Argentina’s drug czar has begun speaking about a “new approach.” It’s also worth noting that nearby Peru and Chile have already decriminalized possession of small amounts for personal use by adults. 

Michigan Dominoes

The domino effect seems to be working its way across Michigan too. In November, Ferndale, Lansing and Jackson voters gave thumbs up to decriminalization bills in those cities (hot on the heels of five successful initiatives in 2012). Activists are considering possible municipal initiatives for 2014. So far they have a pretty good success rate, even while operating with meager financial resources, and it seems picking the right locales is essential to keep the dominoes falling. Every time Michigan voters had a choice to soften marijuana laws in a municipality these past few years, they have chosen to do it. Activists want to keep that record intact. 

To Dispense or Not

Folks in Michigan have been fighting about this since the Michigan Medical Marihuana Act passed in 2008. The MMMA did not specifically allow for dispensaries and, in February 2013, the state Supreme Court ruled, in the McQueen case, that dispensaries are not allowed. 

But there is hope. Late last year, the state House passed HB 4271 to allow municipalities to decide whether to allow medical marijuana “provisioning centers.”  The bill still needs to go to the state Senate and get the governor’s signature. Folks expect this to pass, and it will take the fight over dispensaries to the local level. Certainly some towns will choose not to allow dispensaries, but there should be enough of them around so that patients can be served well.

Led by Children

Children AFFECTed the wrangling over marijuana more in 2013 than ever before. And it wasn’t a plea to save the children from the “evil weed.” On the national level, television personality Dr. Sanjay Gupta flipped to the pro-medical marijuana side and apologized for his former opposition. His CNN special report on it featured the tale of a child whose 300 seizures a week were reduced to about three a month after being treated with CBD-rich marijuana. 

In Michigan, two children affected the debate. One is Alysa Erwin, a teenage girl from northern Michigan who was declared cancer-free in January 2013 after treating her brain cancer with Rick Simpson Hemp Oil. It has now been 30 months since she was given 18 months to live by her doctor. Erwin has stepped out and begun speaking publicly about her treatment to give hope to others. 

The other child is Bree Green. Bree wasn’t treated with marijuana for an illness, but she and her family were treated badly because of marijuana. The state Department of Human Services removed 6-month-old Bree from her home because her parents, Steve and Maria Green, are medical marijuana patients. 

Her father treats his epilepsy with it. Her mother has multiple sclerosis and is a caregiver. Somehow a Child Protective Services worker decided the home was inherently dangerous because robbers could show up to steal the marijuana. 

It took the Greens a couple of months to get their child back, and they were forced to take parenting classes. Also Bree has to take monthly drug tests to certify that she is not being exposed to marijuana smoke. 
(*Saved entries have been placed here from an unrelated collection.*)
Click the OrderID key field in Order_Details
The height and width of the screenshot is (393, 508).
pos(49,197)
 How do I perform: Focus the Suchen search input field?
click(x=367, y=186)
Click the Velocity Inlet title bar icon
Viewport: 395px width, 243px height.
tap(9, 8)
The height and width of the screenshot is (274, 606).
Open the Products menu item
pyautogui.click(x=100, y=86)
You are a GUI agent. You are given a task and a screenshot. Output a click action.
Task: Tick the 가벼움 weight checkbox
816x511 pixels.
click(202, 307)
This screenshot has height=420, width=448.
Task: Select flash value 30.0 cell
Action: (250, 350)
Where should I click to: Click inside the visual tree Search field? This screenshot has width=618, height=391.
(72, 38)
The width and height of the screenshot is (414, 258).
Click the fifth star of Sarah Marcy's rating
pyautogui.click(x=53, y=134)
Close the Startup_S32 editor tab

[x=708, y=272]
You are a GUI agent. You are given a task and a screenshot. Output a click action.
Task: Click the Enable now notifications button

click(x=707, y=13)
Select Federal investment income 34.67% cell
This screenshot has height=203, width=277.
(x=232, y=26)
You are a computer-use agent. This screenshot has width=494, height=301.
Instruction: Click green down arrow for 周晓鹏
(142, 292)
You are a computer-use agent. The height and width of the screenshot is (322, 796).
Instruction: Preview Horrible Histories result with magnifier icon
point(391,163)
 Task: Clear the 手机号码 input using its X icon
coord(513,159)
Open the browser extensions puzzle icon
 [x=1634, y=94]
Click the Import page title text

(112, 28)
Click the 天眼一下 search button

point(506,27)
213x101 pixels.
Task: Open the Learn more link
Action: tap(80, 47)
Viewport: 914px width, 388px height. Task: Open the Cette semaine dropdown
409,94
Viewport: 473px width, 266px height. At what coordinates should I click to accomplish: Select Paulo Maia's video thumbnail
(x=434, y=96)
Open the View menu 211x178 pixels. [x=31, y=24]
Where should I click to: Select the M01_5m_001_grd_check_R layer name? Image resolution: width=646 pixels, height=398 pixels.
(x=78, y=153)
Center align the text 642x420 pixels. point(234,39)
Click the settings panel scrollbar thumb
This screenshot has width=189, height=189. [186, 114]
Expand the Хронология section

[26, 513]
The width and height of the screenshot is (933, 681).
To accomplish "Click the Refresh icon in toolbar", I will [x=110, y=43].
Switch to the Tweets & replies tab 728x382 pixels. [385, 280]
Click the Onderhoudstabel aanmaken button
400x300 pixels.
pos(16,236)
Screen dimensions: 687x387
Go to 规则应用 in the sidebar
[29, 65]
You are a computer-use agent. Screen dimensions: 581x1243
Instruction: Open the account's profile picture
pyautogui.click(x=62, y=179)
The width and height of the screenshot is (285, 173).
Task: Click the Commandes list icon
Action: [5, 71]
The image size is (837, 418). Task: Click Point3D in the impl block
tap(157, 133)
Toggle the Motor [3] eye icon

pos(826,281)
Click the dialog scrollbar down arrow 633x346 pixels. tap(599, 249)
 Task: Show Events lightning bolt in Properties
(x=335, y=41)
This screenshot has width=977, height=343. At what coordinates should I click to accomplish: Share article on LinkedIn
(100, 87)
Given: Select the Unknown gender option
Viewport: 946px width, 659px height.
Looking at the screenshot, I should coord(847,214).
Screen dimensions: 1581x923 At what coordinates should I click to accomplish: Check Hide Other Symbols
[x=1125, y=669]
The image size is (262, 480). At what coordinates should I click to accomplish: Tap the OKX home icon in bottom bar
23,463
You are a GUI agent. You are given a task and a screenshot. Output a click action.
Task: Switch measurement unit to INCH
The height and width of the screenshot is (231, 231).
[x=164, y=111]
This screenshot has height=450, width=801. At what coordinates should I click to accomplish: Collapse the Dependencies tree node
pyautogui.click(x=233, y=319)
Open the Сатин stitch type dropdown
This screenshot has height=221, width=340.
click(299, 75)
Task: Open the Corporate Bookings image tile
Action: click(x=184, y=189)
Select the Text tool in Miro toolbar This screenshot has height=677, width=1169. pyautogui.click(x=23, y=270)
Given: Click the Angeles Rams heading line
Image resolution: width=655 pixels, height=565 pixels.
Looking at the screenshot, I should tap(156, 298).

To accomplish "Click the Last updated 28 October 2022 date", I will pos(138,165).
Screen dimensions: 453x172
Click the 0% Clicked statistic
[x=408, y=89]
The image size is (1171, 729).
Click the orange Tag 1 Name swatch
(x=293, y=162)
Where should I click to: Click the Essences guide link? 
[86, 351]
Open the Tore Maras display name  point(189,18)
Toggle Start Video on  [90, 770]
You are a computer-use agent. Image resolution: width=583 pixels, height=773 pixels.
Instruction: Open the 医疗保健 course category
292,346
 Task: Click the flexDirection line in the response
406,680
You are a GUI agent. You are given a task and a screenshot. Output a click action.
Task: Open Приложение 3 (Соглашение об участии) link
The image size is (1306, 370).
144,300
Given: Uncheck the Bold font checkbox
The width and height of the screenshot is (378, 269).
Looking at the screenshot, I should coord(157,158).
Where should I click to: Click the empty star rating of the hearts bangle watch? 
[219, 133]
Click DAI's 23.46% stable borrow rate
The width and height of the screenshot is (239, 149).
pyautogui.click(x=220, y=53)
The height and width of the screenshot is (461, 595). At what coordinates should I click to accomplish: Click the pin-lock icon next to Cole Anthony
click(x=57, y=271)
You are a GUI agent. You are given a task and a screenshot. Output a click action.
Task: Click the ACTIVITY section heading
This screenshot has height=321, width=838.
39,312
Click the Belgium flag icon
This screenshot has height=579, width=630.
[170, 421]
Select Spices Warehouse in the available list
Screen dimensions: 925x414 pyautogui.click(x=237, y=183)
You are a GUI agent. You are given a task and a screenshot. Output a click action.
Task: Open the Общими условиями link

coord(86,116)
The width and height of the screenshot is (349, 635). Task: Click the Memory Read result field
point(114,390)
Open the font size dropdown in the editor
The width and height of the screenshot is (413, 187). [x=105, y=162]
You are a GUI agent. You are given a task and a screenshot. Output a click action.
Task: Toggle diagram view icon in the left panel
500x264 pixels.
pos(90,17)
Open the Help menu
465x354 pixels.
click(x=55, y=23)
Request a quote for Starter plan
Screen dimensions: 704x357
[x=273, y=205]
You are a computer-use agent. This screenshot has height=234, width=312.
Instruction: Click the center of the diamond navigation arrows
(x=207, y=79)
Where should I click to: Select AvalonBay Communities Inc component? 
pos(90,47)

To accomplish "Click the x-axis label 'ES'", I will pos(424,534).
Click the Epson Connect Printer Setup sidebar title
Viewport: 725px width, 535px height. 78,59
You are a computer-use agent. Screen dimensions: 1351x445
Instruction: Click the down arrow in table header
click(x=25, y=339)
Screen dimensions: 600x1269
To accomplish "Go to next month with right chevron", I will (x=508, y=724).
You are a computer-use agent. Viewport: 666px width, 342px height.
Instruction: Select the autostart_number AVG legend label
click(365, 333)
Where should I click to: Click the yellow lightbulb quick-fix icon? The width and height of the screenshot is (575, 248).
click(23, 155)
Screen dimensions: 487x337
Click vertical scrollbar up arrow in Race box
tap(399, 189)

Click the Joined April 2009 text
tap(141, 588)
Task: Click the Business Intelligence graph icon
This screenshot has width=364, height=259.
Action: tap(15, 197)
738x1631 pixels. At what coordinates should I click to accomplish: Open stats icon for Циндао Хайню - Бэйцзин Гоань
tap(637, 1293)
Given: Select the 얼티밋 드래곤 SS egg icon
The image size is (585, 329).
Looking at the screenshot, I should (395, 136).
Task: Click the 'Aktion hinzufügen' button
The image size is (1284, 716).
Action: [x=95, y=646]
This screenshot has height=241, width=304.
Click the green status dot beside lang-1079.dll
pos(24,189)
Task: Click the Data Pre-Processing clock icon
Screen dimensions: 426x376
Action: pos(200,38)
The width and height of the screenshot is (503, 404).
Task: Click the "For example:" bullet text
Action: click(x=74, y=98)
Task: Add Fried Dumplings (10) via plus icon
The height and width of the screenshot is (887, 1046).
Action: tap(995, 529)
This case highlights how the War on Drugs is used to tear apart families as “punishment” for drug use. When activists stepped up to support the Greens financially and legally, the state dropped its stupid case and returned Bree to her parents. This goes on regularly with authorities seizing people’s children and their property in order to pursue their expensive and losing war. Steve Green said he was willing to die for his daughter, but there is no reason why the state should make him chose between effective medication and having his child.

In sum, it’s been a big year. There have been setbacks — and people are still being arrested and terrorized — but we’re seeing substantial wins at an unprecedented pace. For instance, the feds claim they will not interfere with state-licensed sales in Washington and Colorado. Let’s keep it up in 2014.